Christian Lapidarium

Christian Lapidarium

Christian Lapidarium

The collection of the Christian Lapidarium, which consists of over two thousand inscriptions, owes its construction to the archaeologist Giovanni Battista de Rossi (1822-1894), who in 1854, under Pope Pius IX, along with his teacher, the Jesuit Giuseppe Marchi (1794-1860), presided over the birth of the early Christian collection, then on display at the Lateran Apostolic Palace. The collection brings together not only many exemplars from the existing Vatican collections, but also inscriptions from churches, urban convents and excavations in the Roman catacombs. They are mainly funerary inscriptions engraved on marble, but they also take other forms, including for instance inscriptions painted on marble or brick, or impressed using stamps (signacula) unfired clay bricks or receptacles. The collection was transferred to the Vatican in 1963 and given a new layout by Enrico Josi.
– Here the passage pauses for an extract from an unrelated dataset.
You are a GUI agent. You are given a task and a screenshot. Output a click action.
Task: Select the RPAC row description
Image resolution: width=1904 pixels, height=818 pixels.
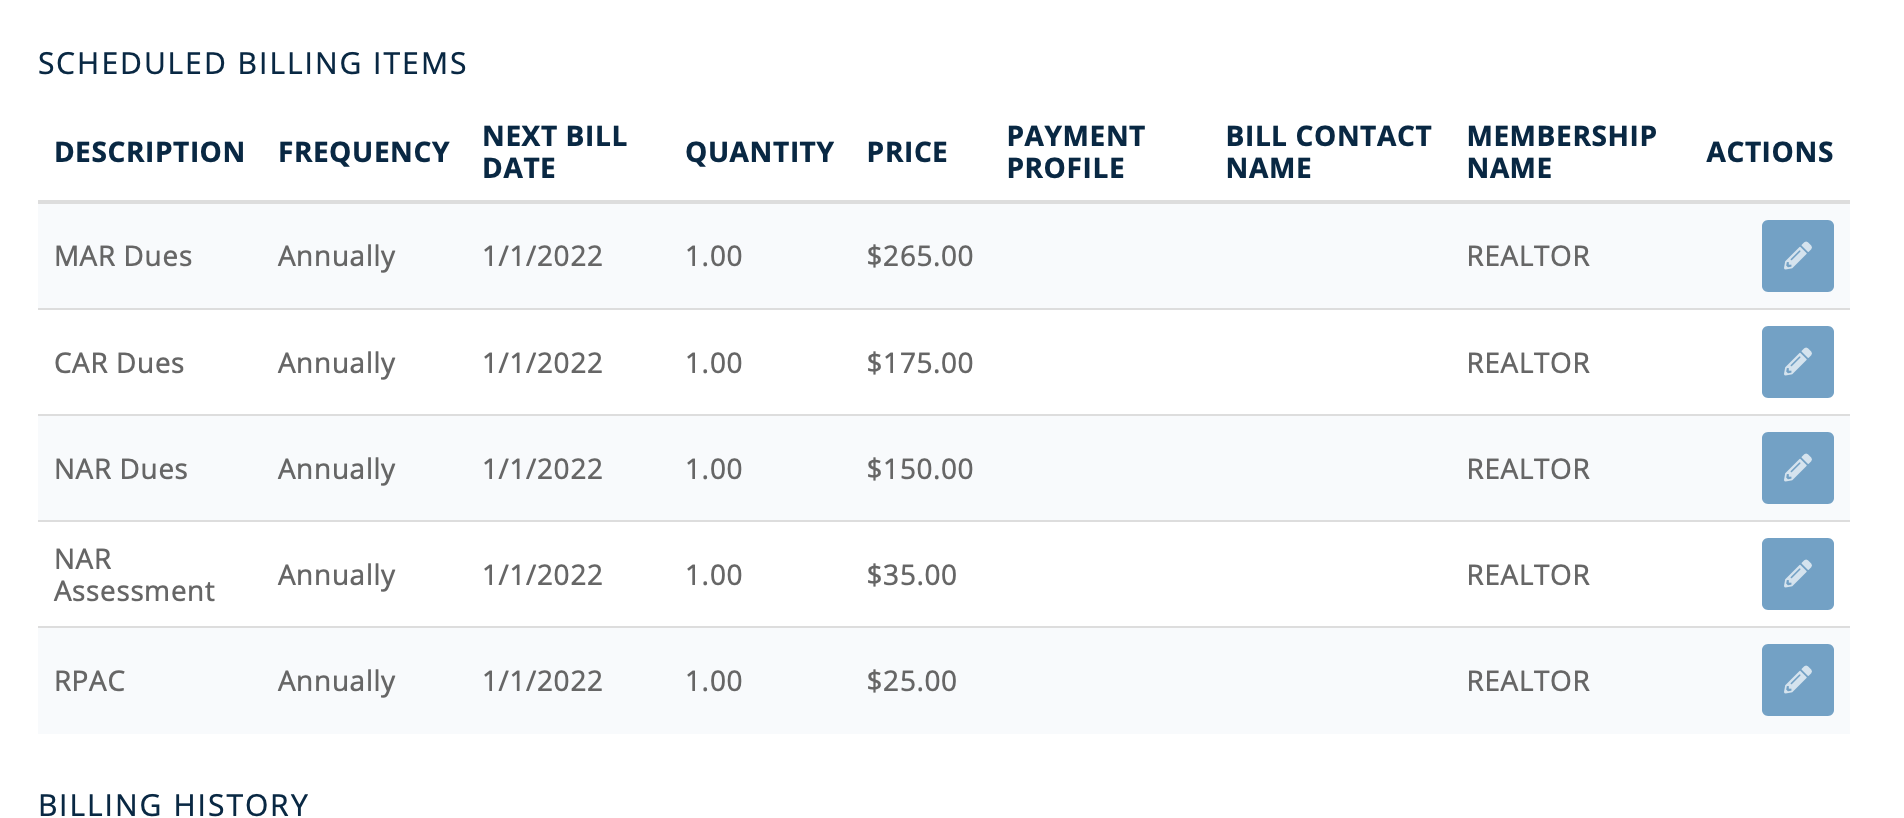(90, 681)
It was inaugurated in 1974, respecting the original wall arrangement already adopted by Rossi, and further sub-divided into three classes: historical inscriptions, relating to public monuments and buildings of worship, including the so-called "Damasian" poetic epigraphs dictated by Pope Damasus (366-384), and those that are dated; dogmatic inscriptions, which refer to the content of faith and also to various aspects of hierarchy, Christian society and family; and inscriptions combined with symbols and figures, with representations referring to religious meanings or iconographies linked to the world of work and daily life. These are followed by epigraphs selected to exemplify the use of interesting and original expressions and, finally, some of the most relevant cemetery topographical groups. Only a part of the dogmatic and dated inscriptions are currently displayed to the public, along with the epitaphs of Abercius and Quirinius, watched over by the bronze bust of De Rossi, which overlooks the mosaic from the Baths of Caracalla.